Adrian's method is fine, and I use it all the time, but there are number of caveats.
Strictly speaking Adrian's method creates a combined list and then removes items that can be paired. If either list contains duplicates, this could change the result. Also it will leave the unique items from either list.
A good method to find/count the number of occurrences in a list is to use a Hash. Hashes are structures that use key/value pairs. Since keys have to be unique, you will be guaranteed that every item will occur only once. Typical code will look like this:
Code: Select all
$doc = Document.active
$sels = $doc.text.find '\w+', 'Ea'
$list = Hash.new
foreach $sel in $sels
$list{$sel.substring} += 1
end
$uniqueList = $list.keys
Note that at the end of this procedure $uniqueList will be an array containing all the unique items found with the search expression (adjust as necessary). However the order of $uniqueList will be seemingly random. You will have to sort it first, if that's what you want.
Meanwhile $list{$word} will give you the number of occurrences of $word in your document. If you don't really need the count you could use '=1' instead of '+=1' or keep some other useful information about the relevant words. For example with a little extra work you could keep the location of the first/last occurrence or a list of all occurrences, etc.
We can now adapt this procedure to jb's problem.
Code: Select all
$docA = Document.withDisplayName 'List_A.rtf' # Adjust this as appropriate
$sels = $docA.text.find '\w+', 'Ea'
$list = Hash.new
foreach $sel in $sels
$list{$sel.substring} = 1
end
$docB = Document.withDisplayName 'List_B.rtf' # Adjust this as appropriate
$sels = $docB.text.find '\w+', 'Ea'
$duplicateList = Array.new
$notInAList = Array.new
foreach $sel in $sels
$item = $sel.substring
if $list.definesKey($item)
$duplicateList.push $item
else
$notInAList.push $item
end
end
Document.newWithText $notInAList.join("\n")
Notice that in this case I used arrays for the output. This means that
- Multiple occurrences of words not in A will be listed multiple times
- The "not in A list" will have the words in the order they are found in B
If you prefer a unique list you could use a Hash for the "notInAList" instead. In that case write '$notInAList{$item} = 1' (or '+=1') as desired.
Obviously all of these lists can be sorted or rearranged as desired. Also make sure to use find expressions that work for the case you are looking for.
Finally I have used ".substring" because that works fastest. But if necessary use ".subtext" to keep formatting. However in that case you would need to be a bit more careful. The Hash keys will not allow formatted strings (I believe).
Finally it should be said that you could do all of this with arrays instead. Arrays have a command ".containsValue" which could be used to check if an item occurs in the list. This would be much slower with long lists, but with 500 ~ 1,500 words this would hardly be noticeable, I think.
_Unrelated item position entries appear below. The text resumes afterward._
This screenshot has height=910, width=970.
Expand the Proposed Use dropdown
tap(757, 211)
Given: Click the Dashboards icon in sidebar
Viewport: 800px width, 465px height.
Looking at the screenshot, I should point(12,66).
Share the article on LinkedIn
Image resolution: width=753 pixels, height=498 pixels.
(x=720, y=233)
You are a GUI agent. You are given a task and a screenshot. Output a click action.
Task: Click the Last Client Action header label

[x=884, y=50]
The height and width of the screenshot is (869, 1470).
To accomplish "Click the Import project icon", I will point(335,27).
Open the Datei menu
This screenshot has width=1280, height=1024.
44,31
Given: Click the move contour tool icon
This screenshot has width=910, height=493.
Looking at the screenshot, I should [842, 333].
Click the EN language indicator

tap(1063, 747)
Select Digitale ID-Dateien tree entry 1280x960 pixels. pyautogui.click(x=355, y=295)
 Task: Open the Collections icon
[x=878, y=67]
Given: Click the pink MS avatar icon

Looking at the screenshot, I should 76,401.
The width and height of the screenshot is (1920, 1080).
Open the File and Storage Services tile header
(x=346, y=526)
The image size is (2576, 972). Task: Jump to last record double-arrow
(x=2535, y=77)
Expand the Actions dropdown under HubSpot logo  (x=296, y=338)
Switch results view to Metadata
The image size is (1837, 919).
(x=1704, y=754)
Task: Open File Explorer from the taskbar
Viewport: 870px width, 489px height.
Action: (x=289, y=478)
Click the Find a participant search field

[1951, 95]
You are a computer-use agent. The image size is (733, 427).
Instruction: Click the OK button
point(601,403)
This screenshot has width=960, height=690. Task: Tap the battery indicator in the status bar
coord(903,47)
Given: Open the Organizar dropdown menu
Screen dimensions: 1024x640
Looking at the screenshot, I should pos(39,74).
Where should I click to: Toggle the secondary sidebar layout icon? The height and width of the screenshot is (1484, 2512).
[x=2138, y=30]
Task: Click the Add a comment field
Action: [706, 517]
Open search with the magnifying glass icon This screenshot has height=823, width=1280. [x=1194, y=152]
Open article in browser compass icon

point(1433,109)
it would also be nice if the macro could search list B for the words in list A, rather than looking for duplicates in the combined list. I abbreviated the first time around, but list B isn’t in fact a ‘list’ of one word per paragraph, although list A is. To use your Powerfind Pro I can convert ‘list’ B into a list, of course. Nisus makes that easy enough, so it’s not a serious matter either.